- [Set problem 1]
Print everything in the timeout guide from "# Configure retry" down to "adapter = HTTPAdapter(max_retries=retry_strategy)".

- [Passage shown]

########

How do I set a timeout for requests to prevent hanging?

Setting proper timeouts for HTTP requests is crucial for building robust web scraping applications. Without timeouts, your requests can hang indefinitely, causing your application to freeze or consume excessive resources. This guide covers how to implement timeouts across different programming languages and libraries.

Understanding Request Timeouts

A timeout defines the maximum amount of time your application will wait for a response before giving up. There are typically two types of timeouts:

Connection timeout: Time to establish a connection to the server
Read timeout: Time to wait for data after the connection is established

Python Requests Library

The Python requests library provides several ways to set timeouts:

Basic Timeout

import requests
from requests.exceptions import Timeout, RequestException

try:
    # Set timeout to 10 seconds for both connection and read
    response = requests.get('https://example.com', timeout=10)
    print(response.status_code)
except Timeout:
    print("Request timed out")
except RequestException as e:
    print(f"Request failed: {e}")

Separate Connection and Read Timeouts

import requests

try:
    # Connection timeout: 5 seconds, Read timeout: 10 seconds
    response = requests.get(
        'https://example.com',
        timeout=(5, 10)
    )
    print(response.text)
except requests.exceptions.ConnectTimeout:
    print("Connection timeout occurred")
except requests.exceptions.ReadTimeout:
    print("Read timeout occurred")
except requests.exceptions.Timeout:
    print("Request timed out")

Session-Level Timeouts

import requests
from requests.adapters import HTTPAdapter
from urllib3.util.retry import Retry

# Create a session with default timeout
session = requests.Session()

# Configure retry strategy with timeout
retry_strategy = Retry(
    total=3,
    backoff_factor=1,
    status_forcelist=[429, 500, 502, 503, 504],
)

adapter = HTTPAdapter(max_retries=retry_strategy)
session.mount("http://", adapter)
session.mount("https://", adapter)

try:
    response = session.get('https://example.com', timeout=15)
    print(response.status_code)
except Exception as e:
    print(f"Request failed: {e}")
finally:
    session.close()

JavaScript Fetch API

Modern JavaScript provides timeout functionality through AbortController:

Basic Fetch with Timeout

async function fetchWithTimeout(url, timeout = 10000) {
    const controller = new AbortController();
    const timeoutId = setTimeout(() => controller.abort(), timeout);

    try {
        const response = await fetch(url, {
            signal: controller.signal,
            headers: {
                'User-Agent': 'Mozilla/5.0 (compatible; WebScraper/1.0)'
            }
        });

        clearTimeout(timeoutId);

        if (!response.ok) {
            throw new Error(`HTTP error! status: ${response.status}`);
        }

        return await response.text();
    } catch (error) {
        if (error.name === 'AbortError') {
            throw new Error('Request timed out');
        }
        throw error;
    }
}

// Usage
fetchWithTimeout('https://example.com', 5000)

########

- [Data shown]
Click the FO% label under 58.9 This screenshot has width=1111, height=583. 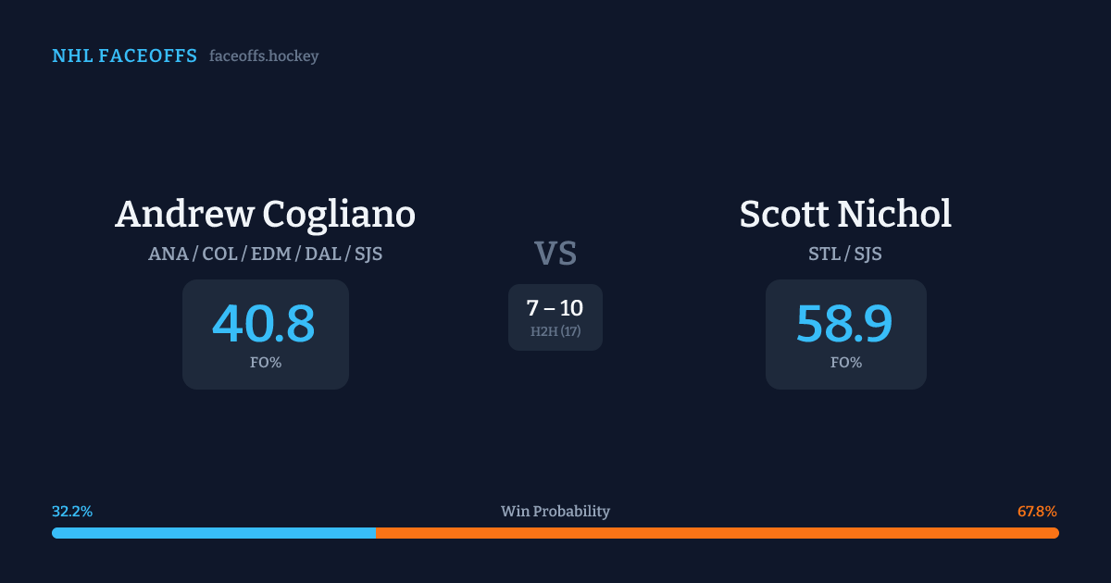[x=845, y=363]
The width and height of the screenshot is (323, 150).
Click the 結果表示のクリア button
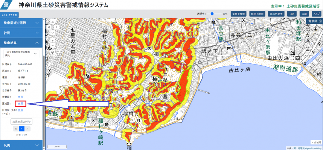[21, 122]
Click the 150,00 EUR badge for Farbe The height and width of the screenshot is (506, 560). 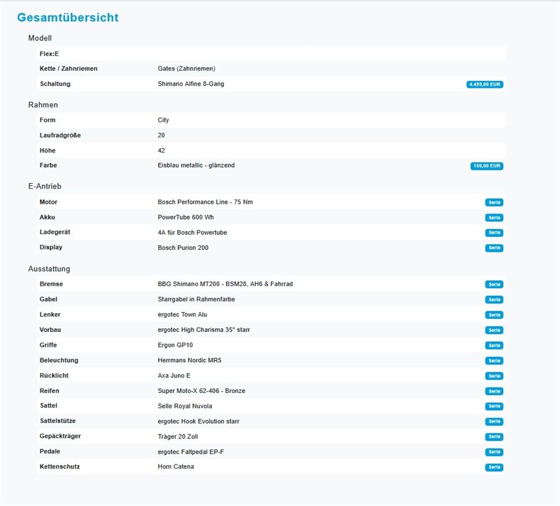click(x=487, y=166)
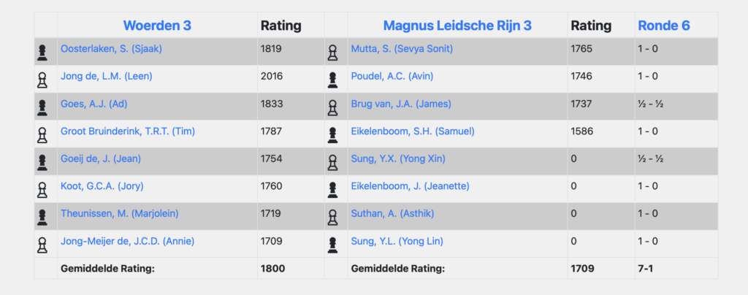Click the final match score 7-1

tap(645, 268)
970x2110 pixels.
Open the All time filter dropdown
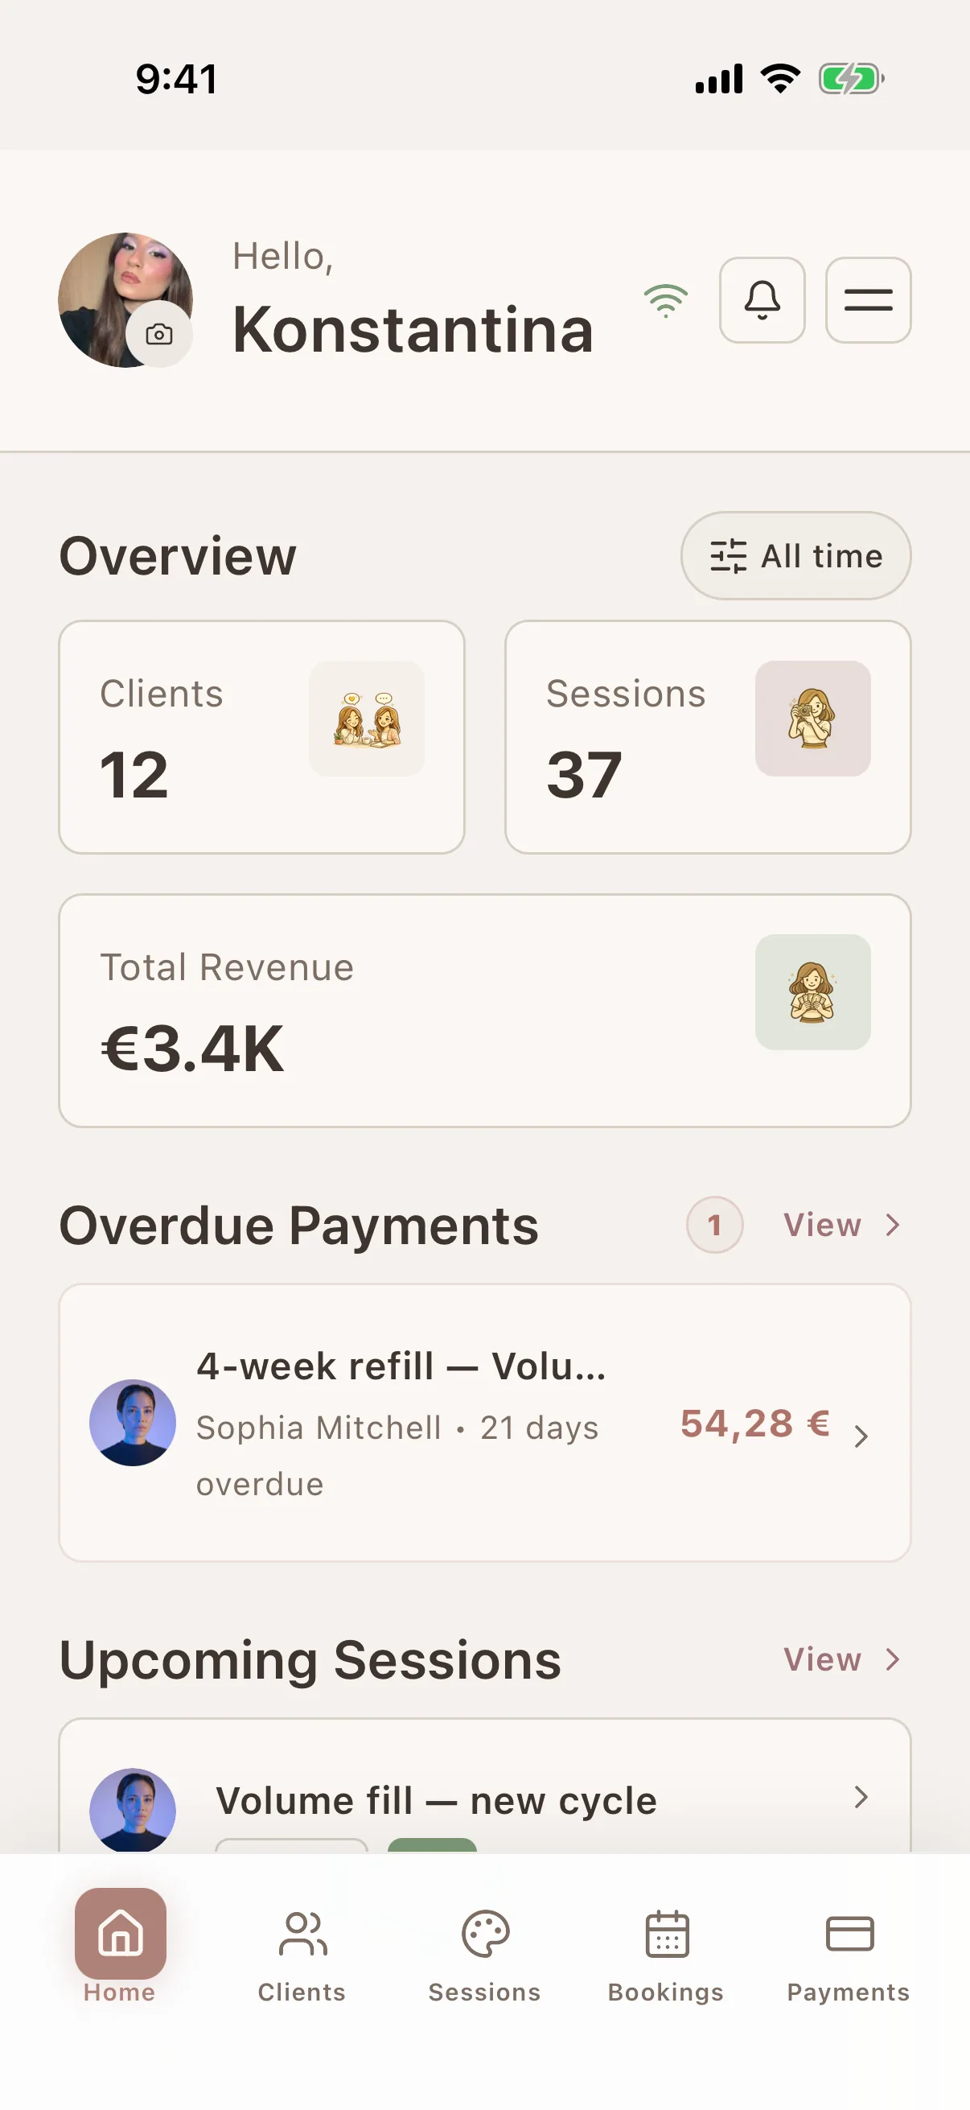(796, 556)
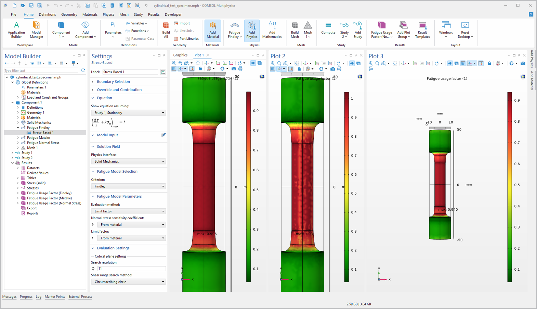
Task: Switch to the Graphics tab
Action: pos(180,55)
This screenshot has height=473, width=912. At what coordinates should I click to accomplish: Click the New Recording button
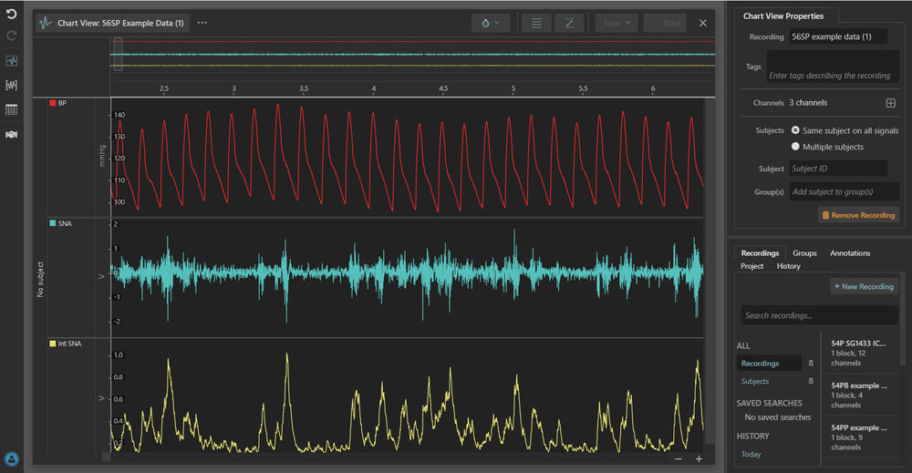click(864, 286)
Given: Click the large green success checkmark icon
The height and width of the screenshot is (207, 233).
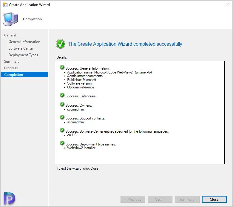Looking at the screenshot, I should (61, 44).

########

- [Set problem 2]
Arrange everything in the rows from the line containing "970x2110 pixels." down to the end of the rows as a numbered list, skipping blank lines and omitting the pictures.

- [Answer 1]
# Configure retry strategy with timeout
retry_strategy = Retry(
    total=3,
    backoff_factor=1,
    status_forcelist=[429, 500, 502, 503, 504],
)

adapter = HTTPAdapter(max_retries=retry_strategy)

- [Answer 2]
1. 970x2110 pixels.
2. Open the All time filter dropdown
3. (796, 556)
4. Task: Switch to the Graphics tab
5. Action: pos(180,55)
6. This screenshot has height=473, width=912. At what coordinates should I click to accomplish: Click the New Recording button
7. click(864, 286)
8. Given: Click the large green success checkmark icon
9. The height and width of the screenshot is (207, 233).
10. Looking at the screenshot, I should (61, 44).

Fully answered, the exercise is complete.